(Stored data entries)
= Beginning of Section =

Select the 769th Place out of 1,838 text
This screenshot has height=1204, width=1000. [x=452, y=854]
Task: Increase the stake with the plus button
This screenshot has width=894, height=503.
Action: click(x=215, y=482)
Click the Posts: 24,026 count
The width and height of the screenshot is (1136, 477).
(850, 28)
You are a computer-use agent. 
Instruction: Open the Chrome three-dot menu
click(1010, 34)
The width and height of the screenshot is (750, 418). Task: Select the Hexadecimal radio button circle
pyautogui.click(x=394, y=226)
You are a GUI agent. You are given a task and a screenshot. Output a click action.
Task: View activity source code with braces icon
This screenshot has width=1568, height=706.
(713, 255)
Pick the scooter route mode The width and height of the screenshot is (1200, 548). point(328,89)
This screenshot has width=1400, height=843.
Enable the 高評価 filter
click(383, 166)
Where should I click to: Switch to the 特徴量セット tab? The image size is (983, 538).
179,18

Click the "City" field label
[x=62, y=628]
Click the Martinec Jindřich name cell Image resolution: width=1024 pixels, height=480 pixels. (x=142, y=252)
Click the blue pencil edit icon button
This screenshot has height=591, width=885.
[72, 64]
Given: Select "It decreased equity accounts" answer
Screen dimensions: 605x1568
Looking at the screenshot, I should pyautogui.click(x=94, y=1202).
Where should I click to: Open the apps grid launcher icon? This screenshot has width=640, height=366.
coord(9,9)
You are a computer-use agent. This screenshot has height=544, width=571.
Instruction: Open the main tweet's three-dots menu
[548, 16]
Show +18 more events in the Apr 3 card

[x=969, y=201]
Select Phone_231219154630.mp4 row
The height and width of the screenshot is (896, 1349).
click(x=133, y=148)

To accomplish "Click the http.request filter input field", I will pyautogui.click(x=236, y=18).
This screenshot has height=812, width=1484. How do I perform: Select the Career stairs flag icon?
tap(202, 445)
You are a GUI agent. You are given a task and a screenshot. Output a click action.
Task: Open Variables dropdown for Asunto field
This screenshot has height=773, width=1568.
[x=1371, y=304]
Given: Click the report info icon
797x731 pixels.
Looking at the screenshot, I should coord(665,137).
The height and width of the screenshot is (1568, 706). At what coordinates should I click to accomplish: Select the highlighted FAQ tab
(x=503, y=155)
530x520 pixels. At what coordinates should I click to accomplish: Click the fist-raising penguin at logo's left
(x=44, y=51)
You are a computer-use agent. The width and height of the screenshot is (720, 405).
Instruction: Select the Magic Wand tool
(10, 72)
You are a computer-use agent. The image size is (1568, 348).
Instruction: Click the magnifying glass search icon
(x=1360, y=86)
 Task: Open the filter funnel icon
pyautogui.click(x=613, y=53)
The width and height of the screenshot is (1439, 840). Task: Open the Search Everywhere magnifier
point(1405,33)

= End of Section =

All lines from the one holding "Task: Open Variables" through the end of the entries need to be given again exactly. Leave out the others.

Task: Open Variables dropdown for Asunto field
This screenshot has height=773, width=1568.
[x=1371, y=304]
Given: Click the report info icon
797x731 pixels.
Looking at the screenshot, I should coord(665,137).
The height and width of the screenshot is (1568, 706). At what coordinates should I click to accomplish: Select the highlighted FAQ tab
(x=503, y=155)
530x520 pixels. At what coordinates should I click to accomplish: Click the fist-raising penguin at logo's left
(x=44, y=51)
You are a computer-use agent. The width and height of the screenshot is (720, 405).
Instruction: Select the Magic Wand tool
(10, 72)
You are a computer-use agent. The image size is (1568, 348).
Instruction: Click the magnifying glass search icon
(x=1360, y=86)
 Task: Open the filter funnel icon
pyautogui.click(x=613, y=53)
The width and height of the screenshot is (1439, 840). Task: Open the Search Everywhere magnifier
point(1405,33)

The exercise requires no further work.